So, the first thing that we need to do is find the eigenvalues for the matrix.

\[\begin{align*}\det \left( {A - \lambda I} \right) & = \left| {\begin{array}{*{20}{c}}{1 - \lambda }&2\\3&{2 - \lambda }\end{array}} \right|\\ & = {\lambda ^2} - 3\lambda - 4\\ & = \left( {\lambda + 1} \right)\left( {\lambda - 4} \right)\hspace{0.25in} \Rightarrow \hspace{0.25in}{\lambda _1} = - 1,\,\,{\lambda _2} = 4\end{align*}\]

Now let’s find the eigenvectors for each of these.

\({\lambda _{\,1}} = - 1\) :
We’ll need to solve,

\[\left( {\begin{array}{*{20}{c}}2&2\\3&3\end{array}} \right)\left( {\begin{array}{*{20}{c}}{{\eta _1}}\\{{\eta _2}}\end{array}} \right) = \left( {\begin{array}{*{20}{c}}0\\0\end{array}} \right)\hspace{0.25in} \Rightarrow \hspace{0.25in}2{\eta _1} + 2{\eta _2} = 0\hspace{0.25in} \Rightarrow \hspace{0.25in}{\eta _1} = - {\eta _2}\]

The eigenvector in this case is,

\[\vec \eta = \left( {\begin{array}{*{20}{c}}{ - {\eta _2}}\\{{\eta _2}}\end{array}} \right)\hspace{0.25in} \Rightarrow \hspace{0.25in}{\vec \eta ^{\left( 1 \right)}} = \left( {\begin{array}{*{20}{c}}{ - 1}\\1\end{array}} \right),\,\,\,\,\,\,\,{\eta _2} = 1\]

\({\lambda _{\,2}} = 4\) :
We’ll need to solve,

\[\left( {\begin{array}{*{20}{c}}{ - 3}&2\\3&{ - 2}\end{array}} \right)\left( {\begin{array}{*{20}{c}}{{\eta _1}}\\{{\eta _2}}\end{array}} \right) = \left( {\begin{array}{*{20}{c}}0\\0\end{array}} \right)\hspace{0.25in} \Rightarrow \hspace{0.25in} - 3{\eta _1} + 2{\eta _2} = 0\hspace{0.25in} \Rightarrow \hspace{0.25in}{\eta _1} = \frac{2}{3}{\eta _2}\]
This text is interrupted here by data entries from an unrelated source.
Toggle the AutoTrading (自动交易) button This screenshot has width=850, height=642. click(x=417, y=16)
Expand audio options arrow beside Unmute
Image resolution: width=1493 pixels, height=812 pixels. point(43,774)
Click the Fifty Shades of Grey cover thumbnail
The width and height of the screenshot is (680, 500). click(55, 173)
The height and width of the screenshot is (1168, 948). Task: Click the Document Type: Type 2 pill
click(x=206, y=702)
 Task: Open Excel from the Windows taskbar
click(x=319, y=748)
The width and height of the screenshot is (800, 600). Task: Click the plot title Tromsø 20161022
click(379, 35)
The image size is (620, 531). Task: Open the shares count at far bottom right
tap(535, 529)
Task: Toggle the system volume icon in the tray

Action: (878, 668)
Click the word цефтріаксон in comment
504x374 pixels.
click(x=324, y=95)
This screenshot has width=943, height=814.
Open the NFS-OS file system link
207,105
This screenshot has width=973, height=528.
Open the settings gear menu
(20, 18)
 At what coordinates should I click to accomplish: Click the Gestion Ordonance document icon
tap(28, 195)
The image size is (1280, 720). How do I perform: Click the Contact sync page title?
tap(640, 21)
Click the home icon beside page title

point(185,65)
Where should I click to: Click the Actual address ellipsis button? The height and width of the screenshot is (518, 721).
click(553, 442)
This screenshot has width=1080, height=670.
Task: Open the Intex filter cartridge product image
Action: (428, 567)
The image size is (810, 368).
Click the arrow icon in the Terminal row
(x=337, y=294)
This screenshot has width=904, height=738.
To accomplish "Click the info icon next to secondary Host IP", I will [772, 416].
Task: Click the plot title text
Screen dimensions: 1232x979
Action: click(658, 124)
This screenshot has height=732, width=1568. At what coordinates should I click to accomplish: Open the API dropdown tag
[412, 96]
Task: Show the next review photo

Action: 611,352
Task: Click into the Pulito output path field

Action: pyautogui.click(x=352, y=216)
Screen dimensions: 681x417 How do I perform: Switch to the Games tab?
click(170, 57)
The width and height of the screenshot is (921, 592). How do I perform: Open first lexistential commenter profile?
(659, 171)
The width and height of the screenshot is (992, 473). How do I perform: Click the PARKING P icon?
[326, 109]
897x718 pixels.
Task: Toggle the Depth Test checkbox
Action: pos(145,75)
The eigenvector in this case is,

\[\vec \eta = \left( {\begin{array}{*{20}{c}}{\frac{2}{3}{\eta _2}}\\{{\eta _2}}\end{array}} \right)\hspace{0.25in} \Rightarrow \hspace{0.25in}{\vec \eta ^{\left( 2 \right)}} = \left( {\begin{array}{*{20}{c}}2\\3\end{array}} \right),\,\,\,\,\,\,\,{\eta _2} = 3\]

Then general solution is then,

\[\vec x\left( t \right) = {c_1}{{\bf{e}}^{ - t}}\left( {\begin{array}{*{20}{c}}{ - 1}\\1\end{array}} \right) + {c_2}{{\bf{e}}^{4t}}\left( {\begin{array}{*{20}{c}}2\\3\end{array}} \right)\]

Now, we need to find the constants. To do this we simply need to apply the initial conditions.

\[\left( {\begin{array}{*{20}{c}}0\\{ - 4}\end{array}} \right) = \vec x\left( 0 \right) = {c_1}\left( {\begin{array}{*{20}{c}}{ - 1}\\1\end{array}} \right) + {c_2}\left( {\begin{array}{*{20}{c}}2\\3\end{array}} \right)\]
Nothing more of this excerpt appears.